- TASK DETAILS
Every line below must be reproduced exactly. Copy them all.

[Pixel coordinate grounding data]
----------------
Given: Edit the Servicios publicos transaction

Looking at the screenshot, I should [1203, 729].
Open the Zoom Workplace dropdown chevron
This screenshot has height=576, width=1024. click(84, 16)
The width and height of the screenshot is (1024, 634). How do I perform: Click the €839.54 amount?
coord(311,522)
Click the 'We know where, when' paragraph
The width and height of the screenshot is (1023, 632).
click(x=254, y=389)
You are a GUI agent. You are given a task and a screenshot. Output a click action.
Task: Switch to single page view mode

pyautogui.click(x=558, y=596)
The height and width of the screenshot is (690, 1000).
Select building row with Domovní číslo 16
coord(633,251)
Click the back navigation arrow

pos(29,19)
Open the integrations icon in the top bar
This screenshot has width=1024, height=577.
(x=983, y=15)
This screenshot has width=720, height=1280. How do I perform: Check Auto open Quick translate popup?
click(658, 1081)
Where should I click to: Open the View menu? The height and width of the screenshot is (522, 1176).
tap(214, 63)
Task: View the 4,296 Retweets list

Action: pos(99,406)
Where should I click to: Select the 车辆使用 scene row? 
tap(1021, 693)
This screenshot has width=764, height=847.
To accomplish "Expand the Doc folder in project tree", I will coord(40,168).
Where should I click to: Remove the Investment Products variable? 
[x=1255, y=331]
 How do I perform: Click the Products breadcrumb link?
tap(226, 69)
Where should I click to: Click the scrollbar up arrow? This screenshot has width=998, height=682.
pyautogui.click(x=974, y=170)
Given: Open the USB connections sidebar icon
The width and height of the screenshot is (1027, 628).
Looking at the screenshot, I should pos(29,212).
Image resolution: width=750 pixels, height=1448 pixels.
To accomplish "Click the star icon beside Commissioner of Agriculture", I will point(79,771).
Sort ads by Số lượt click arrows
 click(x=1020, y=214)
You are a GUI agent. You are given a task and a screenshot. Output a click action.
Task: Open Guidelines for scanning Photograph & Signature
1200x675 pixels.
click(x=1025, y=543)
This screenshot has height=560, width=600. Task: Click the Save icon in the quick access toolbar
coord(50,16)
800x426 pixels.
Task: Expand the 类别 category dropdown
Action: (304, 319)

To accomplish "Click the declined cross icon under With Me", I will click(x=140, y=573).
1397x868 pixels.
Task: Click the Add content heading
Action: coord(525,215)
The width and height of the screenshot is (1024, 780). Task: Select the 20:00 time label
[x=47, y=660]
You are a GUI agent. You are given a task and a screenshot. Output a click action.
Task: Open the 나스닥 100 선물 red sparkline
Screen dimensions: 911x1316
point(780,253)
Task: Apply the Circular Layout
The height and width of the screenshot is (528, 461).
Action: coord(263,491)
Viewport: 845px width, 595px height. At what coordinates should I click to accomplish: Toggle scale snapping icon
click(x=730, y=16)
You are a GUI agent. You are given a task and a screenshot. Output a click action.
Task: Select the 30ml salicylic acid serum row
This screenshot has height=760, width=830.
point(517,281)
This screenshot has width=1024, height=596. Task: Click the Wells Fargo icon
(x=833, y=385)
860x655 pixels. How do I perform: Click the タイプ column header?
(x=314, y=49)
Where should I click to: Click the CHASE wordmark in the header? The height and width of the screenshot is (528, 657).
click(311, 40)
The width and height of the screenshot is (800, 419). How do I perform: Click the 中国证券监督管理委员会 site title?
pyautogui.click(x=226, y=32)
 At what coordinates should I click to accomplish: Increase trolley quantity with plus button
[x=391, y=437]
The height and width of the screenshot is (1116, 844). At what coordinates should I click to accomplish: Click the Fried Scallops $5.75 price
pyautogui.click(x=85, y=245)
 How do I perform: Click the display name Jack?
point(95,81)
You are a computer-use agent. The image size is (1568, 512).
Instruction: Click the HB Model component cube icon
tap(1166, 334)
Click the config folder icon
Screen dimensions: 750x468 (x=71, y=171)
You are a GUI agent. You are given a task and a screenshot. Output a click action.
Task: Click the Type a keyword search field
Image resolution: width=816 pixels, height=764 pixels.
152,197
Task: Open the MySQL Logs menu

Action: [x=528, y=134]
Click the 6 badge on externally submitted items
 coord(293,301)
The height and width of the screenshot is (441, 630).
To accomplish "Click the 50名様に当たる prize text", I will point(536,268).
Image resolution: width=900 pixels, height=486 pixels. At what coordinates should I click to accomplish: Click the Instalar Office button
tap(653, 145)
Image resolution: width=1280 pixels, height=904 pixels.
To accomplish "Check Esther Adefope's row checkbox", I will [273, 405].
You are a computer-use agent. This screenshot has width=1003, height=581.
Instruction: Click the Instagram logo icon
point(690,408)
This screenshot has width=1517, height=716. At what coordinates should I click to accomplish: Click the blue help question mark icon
----------------
- WRITTEN RESPONSE
Given: Edit the Servicios publicos transaction

Looking at the screenshot, I should [1203, 729].
Open the Zoom Workplace dropdown chevron
This screenshot has height=576, width=1024. click(84, 16)
The width and height of the screenshot is (1024, 634). How do I perform: Click the €839.54 amount?
coord(311,522)
Click the 'We know where, when' paragraph
The width and height of the screenshot is (1023, 632).
click(x=254, y=389)
You are a GUI agent. You are given a task and a screenshot. Output a click action.
Task: Switch to single page view mode

pyautogui.click(x=558, y=596)
The height and width of the screenshot is (690, 1000).
Select building row with Domovní číslo 16
coord(633,251)
Click the back navigation arrow

pos(29,19)
Open the integrations icon in the top bar
This screenshot has width=1024, height=577.
(x=983, y=15)
This screenshot has width=720, height=1280. How do I perform: Check Auto open Quick translate popup?
click(658, 1081)
Where should I click to: Open the View menu? The height and width of the screenshot is (522, 1176).
tap(214, 63)
Task: View the 4,296 Retweets list

Action: pos(99,406)
Where should I click to: Select the 车辆使用 scene row? 
tap(1021, 693)
This screenshot has width=764, height=847.
To accomplish "Expand the Doc folder in project tree", I will coord(40,168).
Where should I click to: Remove the Investment Products variable? 
[x=1255, y=331]
 How do I perform: Click the Products breadcrumb link?
tap(226, 69)
Where should I click to: Click the scrollbar up arrow? This screenshot has width=998, height=682.
pyautogui.click(x=974, y=170)
Given: Open the USB connections sidebar icon
The width and height of the screenshot is (1027, 628).
Looking at the screenshot, I should pos(29,212).
Image resolution: width=750 pixels, height=1448 pixels.
To accomplish "Click the star icon beside Commissioner of Agriculture", I will point(79,771).
Sort ads by Số lượt click arrows
 click(x=1020, y=214)
You are a GUI agent. You are given a task and a screenshot. Output a click action.
Task: Open Guidelines for scanning Photograph & Signature
1200x675 pixels.
click(x=1025, y=543)
This screenshot has height=560, width=600. Task: Click the Save icon in the quick access toolbar
coord(50,16)
800x426 pixels.
Task: Expand the 类别 category dropdown
Action: (304, 319)

To accomplish "Click the declined cross icon under With Me", I will click(x=140, y=573).
1397x868 pixels.
Task: Click the Add content heading
Action: coord(525,215)
The width and height of the screenshot is (1024, 780). Task: Select the 20:00 time label
[x=47, y=660]
You are a GUI agent. You are given a task and a screenshot. Output a click action.
Task: Open the 나스닥 100 선물 red sparkline
Screen dimensions: 911x1316
point(780,253)
Task: Apply the Circular Layout
The height and width of the screenshot is (528, 461).
Action: coord(263,491)
Viewport: 845px width, 595px height. At what coordinates should I click to accomplish: Toggle scale snapping icon
click(x=730, y=16)
You are a GUI agent. You are given a task and a screenshot. Output a click action.
Task: Select the 30ml salicylic acid serum row
This screenshot has height=760, width=830.
point(517,281)
This screenshot has width=1024, height=596. Task: Click the Wells Fargo icon
(x=833, y=385)
860x655 pixels. How do I perform: Click the タイプ column header?
(x=314, y=49)
Where should I click to: Click the CHASE wordmark in the header? The height and width of the screenshot is (528, 657).
click(311, 40)
The width and height of the screenshot is (800, 419). How do I perform: Click the 中国证券监督管理委员会 site title?
pyautogui.click(x=226, y=32)
 At what coordinates should I click to accomplish: Increase trolley quantity with plus button
[x=391, y=437]
The height and width of the screenshot is (1116, 844). At what coordinates should I click to accomplish: Click the Fried Scallops $5.75 price
pyautogui.click(x=85, y=245)
 How do I perform: Click the display name Jack?
point(95,81)
You are a computer-use agent. The image size is (1568, 512).
Instruction: Click the HB Model component cube icon
tap(1166, 334)
Click the config folder icon
Screen dimensions: 750x468 (x=71, y=171)
You are a GUI agent. You are given a task and a screenshot. Output a click action.
Task: Click the Type a keyword search field
Image resolution: width=816 pixels, height=764 pixels.
152,197
Task: Open the MySQL Logs menu

Action: [x=528, y=134]
Click the 6 badge on externally submitted items
 coord(293,301)
The height and width of the screenshot is (441, 630).
To accomplish "Click the 50名様に当たる prize text", I will point(536,268).
Image resolution: width=900 pixels, height=486 pixels. At what coordinates should I click to accomplish: Click the Instalar Office button
tap(653, 145)
Image resolution: width=1280 pixels, height=904 pixels.
To accomplish "Check Esther Adefope's row checkbox", I will [273, 405].
You are a computer-use agent. This screenshot has width=1003, height=581.
Instruction: Click the Instagram logo icon
point(690,408)
This screenshot has width=1517, height=716. At what coordinates should I click to accomplish: Click the blue help question mark icon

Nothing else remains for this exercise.